Listing:
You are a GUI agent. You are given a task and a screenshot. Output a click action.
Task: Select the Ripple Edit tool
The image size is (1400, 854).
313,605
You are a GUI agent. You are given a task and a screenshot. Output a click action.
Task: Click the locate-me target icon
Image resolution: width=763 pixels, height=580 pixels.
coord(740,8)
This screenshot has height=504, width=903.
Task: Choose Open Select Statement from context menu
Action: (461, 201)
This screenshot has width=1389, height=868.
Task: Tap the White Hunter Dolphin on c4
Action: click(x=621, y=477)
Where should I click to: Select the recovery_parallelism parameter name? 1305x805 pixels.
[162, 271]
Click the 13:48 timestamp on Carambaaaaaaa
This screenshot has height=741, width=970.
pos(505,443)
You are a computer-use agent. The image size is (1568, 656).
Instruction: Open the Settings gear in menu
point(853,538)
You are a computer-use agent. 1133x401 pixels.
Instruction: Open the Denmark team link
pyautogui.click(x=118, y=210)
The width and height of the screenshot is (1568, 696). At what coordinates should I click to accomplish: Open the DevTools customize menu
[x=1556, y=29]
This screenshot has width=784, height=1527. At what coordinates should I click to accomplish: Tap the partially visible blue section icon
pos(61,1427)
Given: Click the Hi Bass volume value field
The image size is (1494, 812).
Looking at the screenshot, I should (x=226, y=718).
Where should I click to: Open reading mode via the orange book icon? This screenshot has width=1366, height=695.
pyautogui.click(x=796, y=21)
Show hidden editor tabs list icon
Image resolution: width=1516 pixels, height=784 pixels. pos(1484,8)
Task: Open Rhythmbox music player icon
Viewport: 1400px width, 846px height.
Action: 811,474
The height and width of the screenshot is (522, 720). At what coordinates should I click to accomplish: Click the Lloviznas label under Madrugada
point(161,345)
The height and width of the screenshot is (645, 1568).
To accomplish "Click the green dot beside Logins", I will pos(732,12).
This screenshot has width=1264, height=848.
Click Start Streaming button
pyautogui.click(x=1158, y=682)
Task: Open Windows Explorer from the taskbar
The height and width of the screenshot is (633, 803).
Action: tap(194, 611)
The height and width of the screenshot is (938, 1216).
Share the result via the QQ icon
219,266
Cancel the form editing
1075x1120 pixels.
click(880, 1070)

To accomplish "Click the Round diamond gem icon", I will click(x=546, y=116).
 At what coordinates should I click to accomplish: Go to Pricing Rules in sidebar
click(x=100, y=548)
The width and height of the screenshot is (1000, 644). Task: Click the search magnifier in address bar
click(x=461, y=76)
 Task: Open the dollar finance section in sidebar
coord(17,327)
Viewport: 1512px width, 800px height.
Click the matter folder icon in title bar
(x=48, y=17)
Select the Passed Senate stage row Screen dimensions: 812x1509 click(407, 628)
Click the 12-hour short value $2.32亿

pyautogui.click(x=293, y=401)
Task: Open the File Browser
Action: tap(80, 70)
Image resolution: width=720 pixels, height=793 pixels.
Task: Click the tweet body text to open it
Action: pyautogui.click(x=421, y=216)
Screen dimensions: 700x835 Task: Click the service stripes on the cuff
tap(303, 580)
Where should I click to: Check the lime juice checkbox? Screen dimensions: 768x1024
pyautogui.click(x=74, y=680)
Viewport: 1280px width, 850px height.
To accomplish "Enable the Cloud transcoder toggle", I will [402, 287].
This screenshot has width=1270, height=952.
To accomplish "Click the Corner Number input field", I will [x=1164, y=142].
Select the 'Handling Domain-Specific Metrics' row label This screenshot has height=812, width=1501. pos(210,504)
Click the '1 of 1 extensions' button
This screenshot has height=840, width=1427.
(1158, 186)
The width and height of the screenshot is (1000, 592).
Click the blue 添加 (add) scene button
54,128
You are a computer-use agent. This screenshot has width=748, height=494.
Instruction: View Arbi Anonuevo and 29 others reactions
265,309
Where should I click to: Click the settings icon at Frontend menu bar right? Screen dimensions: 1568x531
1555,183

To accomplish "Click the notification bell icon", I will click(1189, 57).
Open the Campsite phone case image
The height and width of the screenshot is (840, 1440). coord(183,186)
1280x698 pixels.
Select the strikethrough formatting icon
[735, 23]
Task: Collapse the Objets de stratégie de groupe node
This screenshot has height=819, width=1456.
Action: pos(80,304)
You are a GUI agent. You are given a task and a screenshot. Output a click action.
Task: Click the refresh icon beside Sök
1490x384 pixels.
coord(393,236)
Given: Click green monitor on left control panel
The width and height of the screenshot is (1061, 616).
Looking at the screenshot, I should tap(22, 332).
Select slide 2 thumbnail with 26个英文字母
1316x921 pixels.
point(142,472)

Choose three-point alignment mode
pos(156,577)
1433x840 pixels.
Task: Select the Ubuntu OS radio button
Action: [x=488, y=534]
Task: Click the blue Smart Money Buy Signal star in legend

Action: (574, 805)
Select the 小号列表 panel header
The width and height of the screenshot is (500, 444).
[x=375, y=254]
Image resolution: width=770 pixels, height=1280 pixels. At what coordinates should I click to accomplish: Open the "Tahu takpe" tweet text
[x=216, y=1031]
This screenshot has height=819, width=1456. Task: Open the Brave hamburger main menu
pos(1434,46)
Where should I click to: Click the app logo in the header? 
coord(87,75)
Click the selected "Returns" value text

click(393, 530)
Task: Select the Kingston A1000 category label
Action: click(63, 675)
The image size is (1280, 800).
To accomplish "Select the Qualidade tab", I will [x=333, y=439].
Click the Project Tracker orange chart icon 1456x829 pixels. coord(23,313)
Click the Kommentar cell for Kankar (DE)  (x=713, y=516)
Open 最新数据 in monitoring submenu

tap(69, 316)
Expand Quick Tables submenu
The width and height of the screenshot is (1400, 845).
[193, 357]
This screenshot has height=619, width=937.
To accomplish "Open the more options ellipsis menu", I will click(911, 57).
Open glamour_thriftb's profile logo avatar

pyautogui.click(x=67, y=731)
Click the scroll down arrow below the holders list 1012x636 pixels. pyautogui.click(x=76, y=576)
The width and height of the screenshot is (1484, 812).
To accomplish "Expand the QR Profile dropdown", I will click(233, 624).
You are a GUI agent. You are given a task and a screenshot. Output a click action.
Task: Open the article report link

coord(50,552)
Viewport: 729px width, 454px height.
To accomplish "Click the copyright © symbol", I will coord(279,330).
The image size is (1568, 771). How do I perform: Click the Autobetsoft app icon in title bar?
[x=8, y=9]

Your goal: Copy out every line of the entries above that contains the string "mode". Case counts.

Answer in full:
Where should I click to: Open reading mode via the orange book icon? This screenshot has width=1366, height=695.
Choose three-point alignment mode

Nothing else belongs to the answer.